### Dataset content
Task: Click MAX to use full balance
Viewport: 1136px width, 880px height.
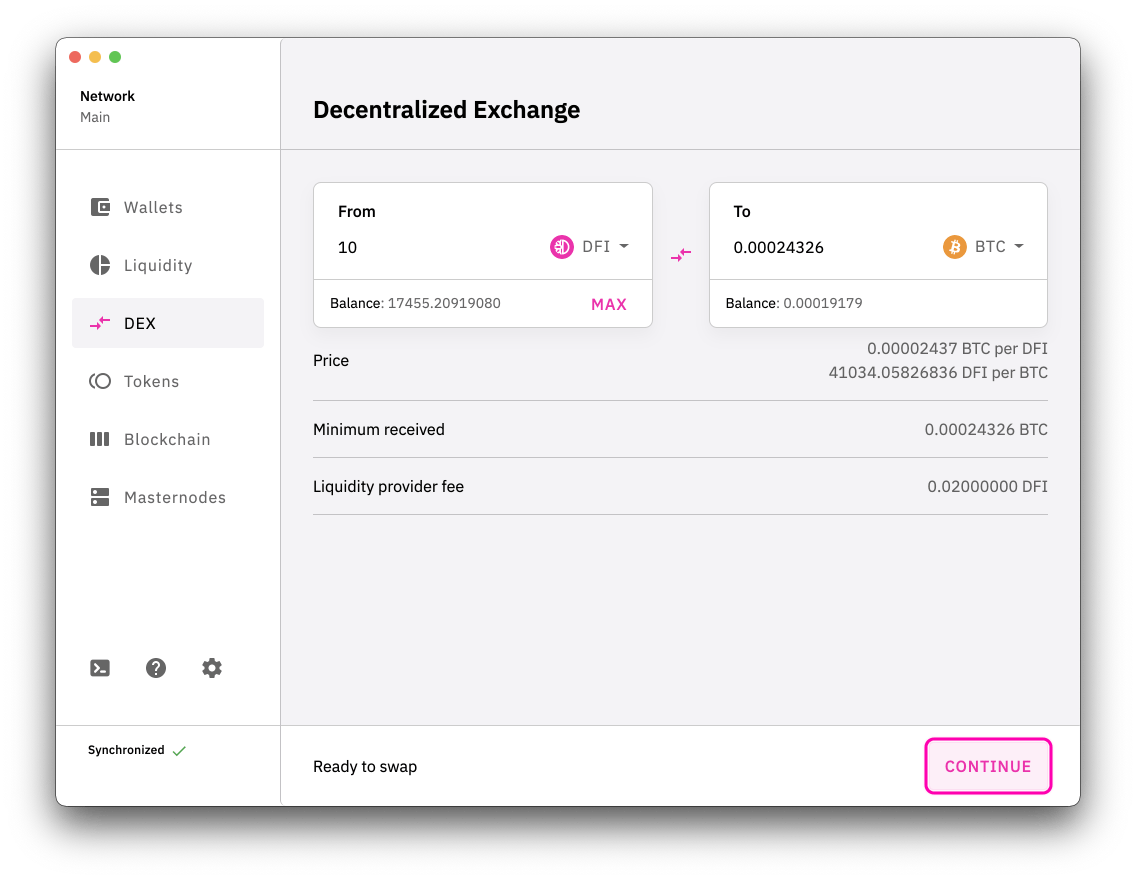Action: [x=609, y=305]
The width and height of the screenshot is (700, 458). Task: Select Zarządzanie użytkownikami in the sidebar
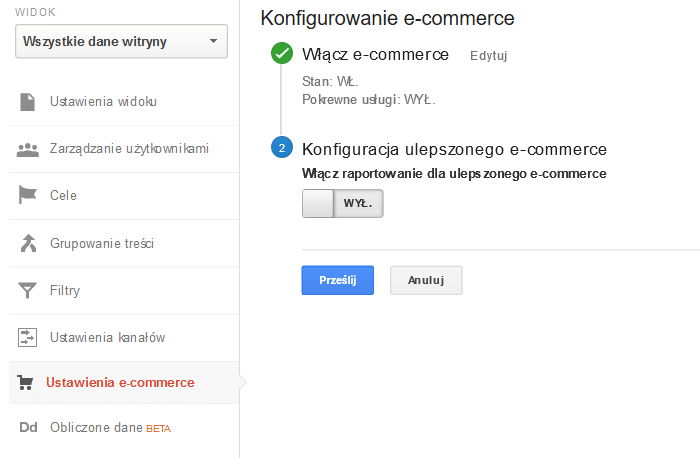(x=129, y=149)
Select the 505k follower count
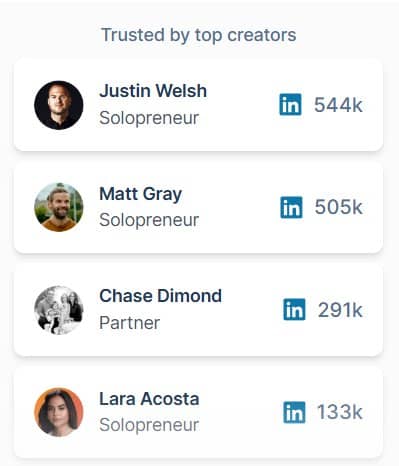The image size is (399, 466). (339, 207)
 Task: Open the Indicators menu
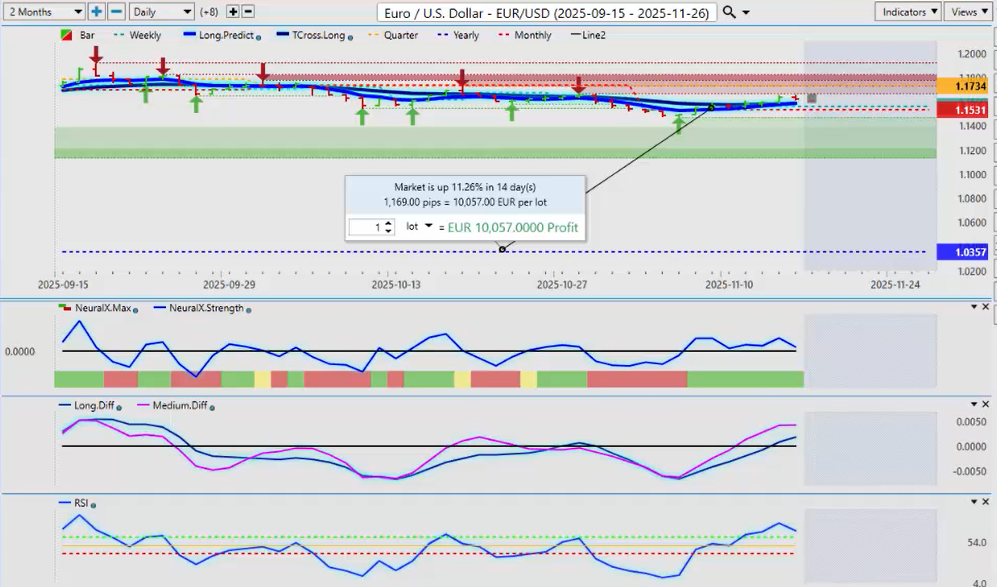(907, 11)
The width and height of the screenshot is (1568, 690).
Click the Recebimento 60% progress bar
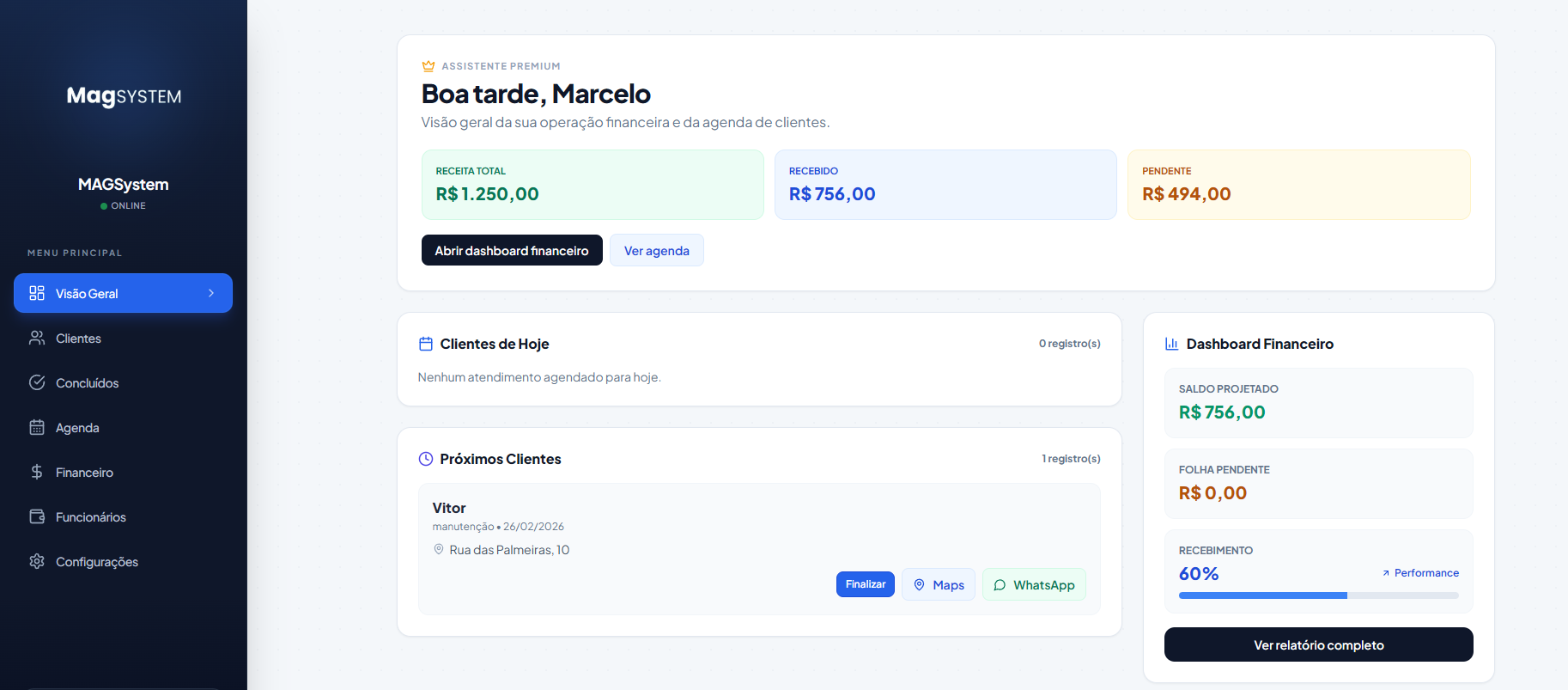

### Your instructions
Restate the lines above exactly, from the one bearing "The width and height of the screenshot is (1568, 690)." through the final line of the material, both included, omitting pictures.

### Task solution
The width and height of the screenshot is (1568, 690).
Click the Recebimento 60% progress bar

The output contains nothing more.